Вот вам «Весна» Антонио Вивальди вместо прелюдии к спектаклю.
Быков в своей лекции сравнивает старца Луку с доктором Курпатовым.
Вот вам то ли психотерапевт, то ли инструктор по йоге, то ли мастер из барбершопа – одним словом, «старичок» с ужимками завсегдатая бара «Голубая устрица».
На встрече со зрителями Юрию Грымову было ужасно интересно, считывается ли в провинции этот пародийный персонаж. Москвичи-то, мол, узнают его без грима.
Считывается, будьте покойны, Юрий Вячеславович, ещё как считывается, тем более, к концу представления, когда на сцене начинается форменная «ибица» из недавно нашумевшего клипа, в котором снялись Киркоров с Басковым.
Иби-ца-а-а – и биться сердце стало чаще, она поймала свое счастье
Юрий Грымов сознался, что сперва хотел, чтобы старца Луку в его спектакле играл телевизор. А потом передумал, но, по-видимому, было уже поздно.
Аххх вот почему остальные персонажи пьесы то и дело рассаживаются рядком вдоль рампы, с праздным интересом вглядываясь в зрительный зал.

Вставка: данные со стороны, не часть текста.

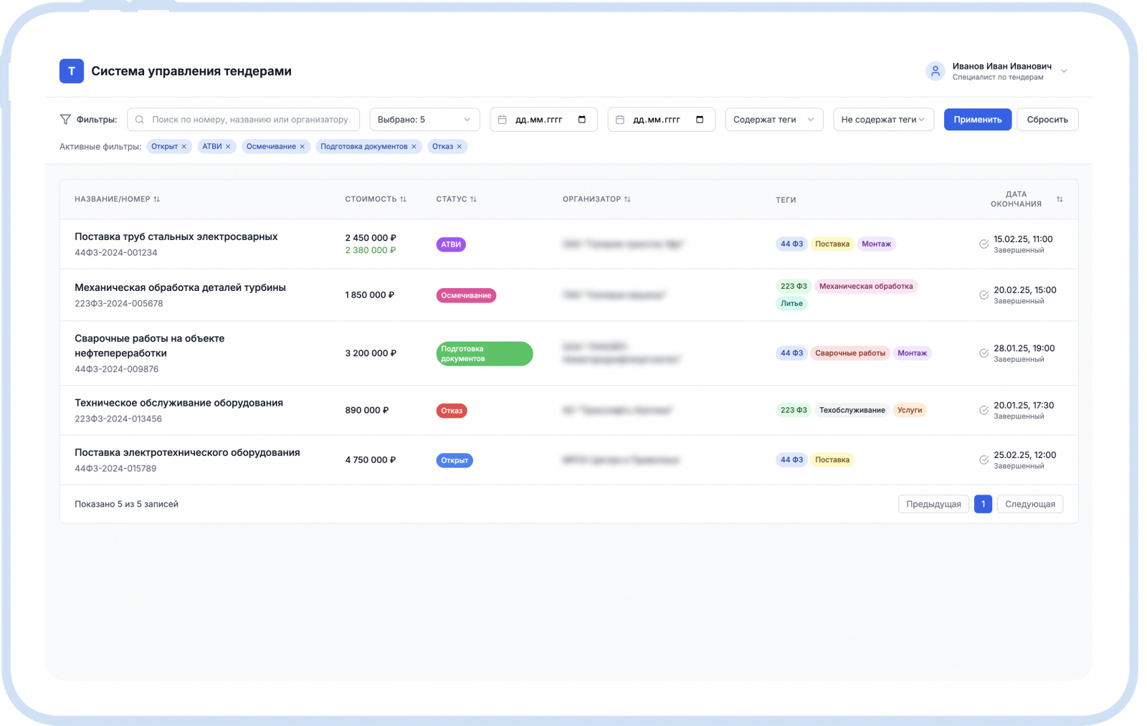
Task: Sort by Статус column header
Action: pos(456,199)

Ну разве что вместо попкорна у них чашечки от японского ресторана, из которых они выуживают двумя палочками пельмени-люкс, роняя их Сатину на ширинку.
Таким образом режиссёр недвусмысленно даёт понять, что они всего лишь зрители на этом празднике жизни. Но очень сытые зрители.

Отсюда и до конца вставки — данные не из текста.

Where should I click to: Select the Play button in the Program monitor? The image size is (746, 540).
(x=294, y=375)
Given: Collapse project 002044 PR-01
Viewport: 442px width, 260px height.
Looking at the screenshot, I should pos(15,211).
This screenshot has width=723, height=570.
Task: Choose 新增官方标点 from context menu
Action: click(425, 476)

«Новаторство» Юрия Грымова выразилось в том, что его «ночлежкой» оказалась условная Рублёвка, где тоже обитают горьковские «лишние люди», только у них там ещё много чего лишнего.
Их тоску по настоящей жизни лучше всего выражает Барон, когда говорит: «Мне... как-то неловко... мне кажется, что я всю жизнь только переодевался... а зачем?»
По большому счёту все персонажи Грымова (как потом оказалось, не только в этом спектакле) заняты преимущественно тем, что без конца переодеваются во всё более и более вычурные одежды.
А зачем…
Как верно замечено не мной, а другими псковскими зрителями грымовского спектакля «На дне», это всё уже было, было в сериале «Богатые тоже плачут».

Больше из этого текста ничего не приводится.